Source records:
================================
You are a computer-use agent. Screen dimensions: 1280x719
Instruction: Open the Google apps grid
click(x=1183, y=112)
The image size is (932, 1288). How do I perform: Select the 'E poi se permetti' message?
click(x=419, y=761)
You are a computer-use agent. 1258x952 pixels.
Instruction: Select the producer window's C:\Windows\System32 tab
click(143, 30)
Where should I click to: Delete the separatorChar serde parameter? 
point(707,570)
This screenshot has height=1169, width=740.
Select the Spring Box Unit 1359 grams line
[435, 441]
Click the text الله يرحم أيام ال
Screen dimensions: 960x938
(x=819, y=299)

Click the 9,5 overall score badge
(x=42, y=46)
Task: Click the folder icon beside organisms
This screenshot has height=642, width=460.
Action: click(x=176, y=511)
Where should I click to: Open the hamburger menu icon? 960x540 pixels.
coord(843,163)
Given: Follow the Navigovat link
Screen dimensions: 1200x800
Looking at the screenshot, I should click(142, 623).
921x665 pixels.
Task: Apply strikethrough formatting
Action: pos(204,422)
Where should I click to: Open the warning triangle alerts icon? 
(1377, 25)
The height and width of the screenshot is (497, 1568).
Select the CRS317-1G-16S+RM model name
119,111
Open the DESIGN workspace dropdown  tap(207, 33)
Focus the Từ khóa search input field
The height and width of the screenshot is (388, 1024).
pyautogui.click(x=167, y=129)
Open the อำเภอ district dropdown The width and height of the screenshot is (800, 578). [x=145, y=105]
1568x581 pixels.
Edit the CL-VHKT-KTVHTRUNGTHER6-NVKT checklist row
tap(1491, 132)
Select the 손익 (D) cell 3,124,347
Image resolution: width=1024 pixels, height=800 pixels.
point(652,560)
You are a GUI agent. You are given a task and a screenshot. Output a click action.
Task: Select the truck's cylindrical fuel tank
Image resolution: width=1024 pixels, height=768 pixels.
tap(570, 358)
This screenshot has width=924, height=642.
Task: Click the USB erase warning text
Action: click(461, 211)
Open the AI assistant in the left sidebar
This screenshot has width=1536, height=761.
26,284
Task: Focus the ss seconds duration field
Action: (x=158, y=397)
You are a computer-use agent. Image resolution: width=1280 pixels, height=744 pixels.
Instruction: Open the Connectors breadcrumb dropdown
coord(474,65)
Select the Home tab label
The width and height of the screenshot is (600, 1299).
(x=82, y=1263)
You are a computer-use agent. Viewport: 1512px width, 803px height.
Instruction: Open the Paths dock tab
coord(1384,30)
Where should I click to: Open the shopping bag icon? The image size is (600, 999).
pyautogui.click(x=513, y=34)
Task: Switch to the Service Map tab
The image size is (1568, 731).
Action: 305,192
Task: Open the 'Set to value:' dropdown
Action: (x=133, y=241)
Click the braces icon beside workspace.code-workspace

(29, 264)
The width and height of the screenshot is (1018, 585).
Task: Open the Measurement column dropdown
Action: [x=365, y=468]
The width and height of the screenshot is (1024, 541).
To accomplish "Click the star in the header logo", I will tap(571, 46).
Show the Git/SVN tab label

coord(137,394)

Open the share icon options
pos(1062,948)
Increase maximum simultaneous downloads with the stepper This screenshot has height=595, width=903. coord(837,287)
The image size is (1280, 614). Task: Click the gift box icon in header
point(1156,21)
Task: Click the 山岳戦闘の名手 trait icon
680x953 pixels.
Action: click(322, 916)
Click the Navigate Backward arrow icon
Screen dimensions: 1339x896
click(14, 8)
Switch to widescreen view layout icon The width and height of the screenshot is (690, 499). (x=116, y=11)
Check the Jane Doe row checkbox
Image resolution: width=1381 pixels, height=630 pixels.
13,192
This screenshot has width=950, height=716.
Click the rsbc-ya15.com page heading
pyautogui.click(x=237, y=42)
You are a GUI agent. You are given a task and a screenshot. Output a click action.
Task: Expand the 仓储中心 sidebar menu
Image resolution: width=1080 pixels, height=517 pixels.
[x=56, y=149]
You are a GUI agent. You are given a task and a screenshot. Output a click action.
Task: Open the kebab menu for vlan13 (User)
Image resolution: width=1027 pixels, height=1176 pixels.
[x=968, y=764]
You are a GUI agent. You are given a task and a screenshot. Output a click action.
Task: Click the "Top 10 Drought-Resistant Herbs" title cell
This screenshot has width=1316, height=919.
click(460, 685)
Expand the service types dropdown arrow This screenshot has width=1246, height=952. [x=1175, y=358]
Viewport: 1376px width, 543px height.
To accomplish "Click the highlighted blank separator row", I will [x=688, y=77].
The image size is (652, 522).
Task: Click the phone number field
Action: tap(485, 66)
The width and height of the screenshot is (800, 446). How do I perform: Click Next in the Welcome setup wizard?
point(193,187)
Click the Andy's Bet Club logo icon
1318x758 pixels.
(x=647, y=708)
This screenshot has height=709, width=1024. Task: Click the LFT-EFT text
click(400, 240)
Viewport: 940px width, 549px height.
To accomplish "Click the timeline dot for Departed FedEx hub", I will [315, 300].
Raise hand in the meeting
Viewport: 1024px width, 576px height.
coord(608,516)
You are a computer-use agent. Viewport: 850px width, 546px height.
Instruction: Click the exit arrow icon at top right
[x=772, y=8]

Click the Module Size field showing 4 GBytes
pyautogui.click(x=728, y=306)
================================
# [TASK TO COMPLETE]
Reproduce each line of the records in which "cell" appears.

# [EXPECTED ANSWER]
Select the 손익 (D) cell 3,124,347
Task: Click the "Top 10 Drought-Resistant Herbs" title cell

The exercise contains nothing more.